The Oxford Abdominal Aortic Aneurysm Study (OxAAA)
Project leader: Dr Regent Lee, Clinical Lecturer
The Oxford Abdominal Aortic Aneurysm Study (OxAAA) aims to improve our understanding of the underlying patho-physiology of aneurysm progression in humans. An abdominal aortic aneurysm (AAA) is a pathological ballooning of the abdominal aorta (which should normally be <20mm in diameter). Left untreated, it gradually expands and results in aneurysm rupture with internal haemorrhage. Ruptured AAAs kill over 6000 people in the UK per year. The NHS spends over £5m per year to monitor small AAAs (<55mm). The ability to predict future growth rate of AAAs will better inform the frequency of monitoring and timing of surgery for small AAAs. However, there is as yet no established method to predict AAA growth in individual patients.

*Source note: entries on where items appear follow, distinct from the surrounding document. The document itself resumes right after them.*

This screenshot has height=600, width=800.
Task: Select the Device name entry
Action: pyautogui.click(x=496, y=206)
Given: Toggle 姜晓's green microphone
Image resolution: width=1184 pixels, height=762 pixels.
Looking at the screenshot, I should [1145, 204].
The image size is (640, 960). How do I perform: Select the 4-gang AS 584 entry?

Regent established the Oxford AAA study in late 2013 with the aim to develop an algorithm for the prediction of AAA growth. Regent and his colleagues prospectively recruited a cohort of AAA patients undergoing the routine NHS management pathway. In addition to collecting the clinical data, such as AAA size, they performed additional research assessments at each clinical encounter. These included blood sample collection and non-invasive assessment of systemic endothelial function by measuring flow mediated dilatation (FMD) of brachial artery. During AAA surgery, the team collects a range of tissue biopsy to enable mechanistic investigations.

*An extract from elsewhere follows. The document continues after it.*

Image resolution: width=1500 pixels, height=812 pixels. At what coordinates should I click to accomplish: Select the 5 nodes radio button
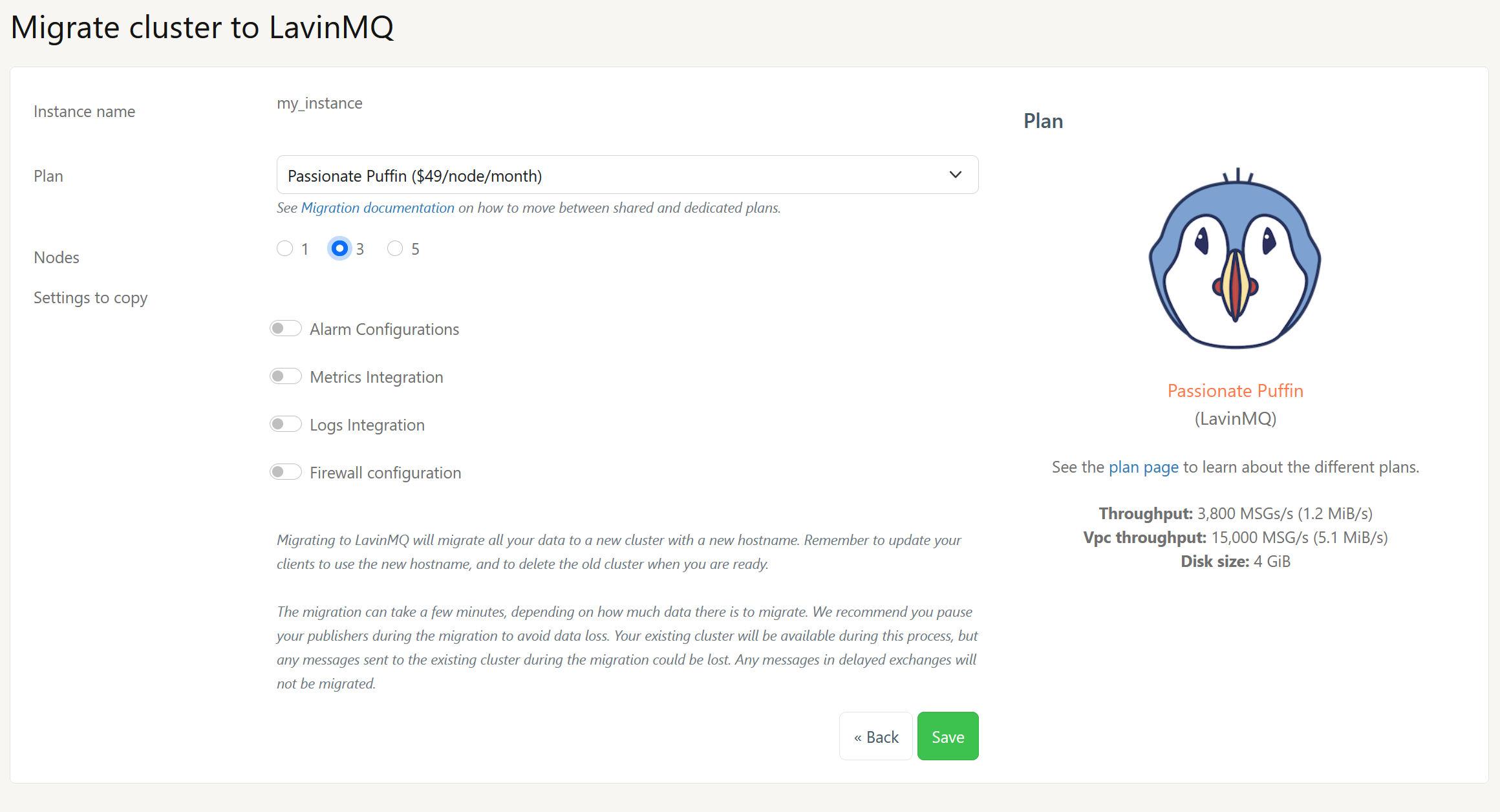pos(395,249)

Regent’s research focuses on applying proteomics techniques for the discovery of novel biomarkers. During his DPhil, he demonstrated a novel work flow which incorporated intravascular imaging with tissue and plasma proteomics to define novel biomarkers of atherosclerotic plaque rupture, which is the culprit event that underpins emergencies such as heart attacks. He is applying a similar workflow to discover novel circulating markers for predicting AAA growth.
The OxAAA study is gaining momentum. Regent and his colleagues have recently published the finding regarding FMD as a novel marker for AAA growth. This leads to a new direction for investigating endothelial dysfunction as a key mechanism in AAA pathophysiology, and forms the basis of an algorithm for the prediction of AAA growth in individual patients. The final phase of Regent’s CL post will focus on securing external funding to support longer-term investigations of this, and for a multicentre study to validate the algorithm.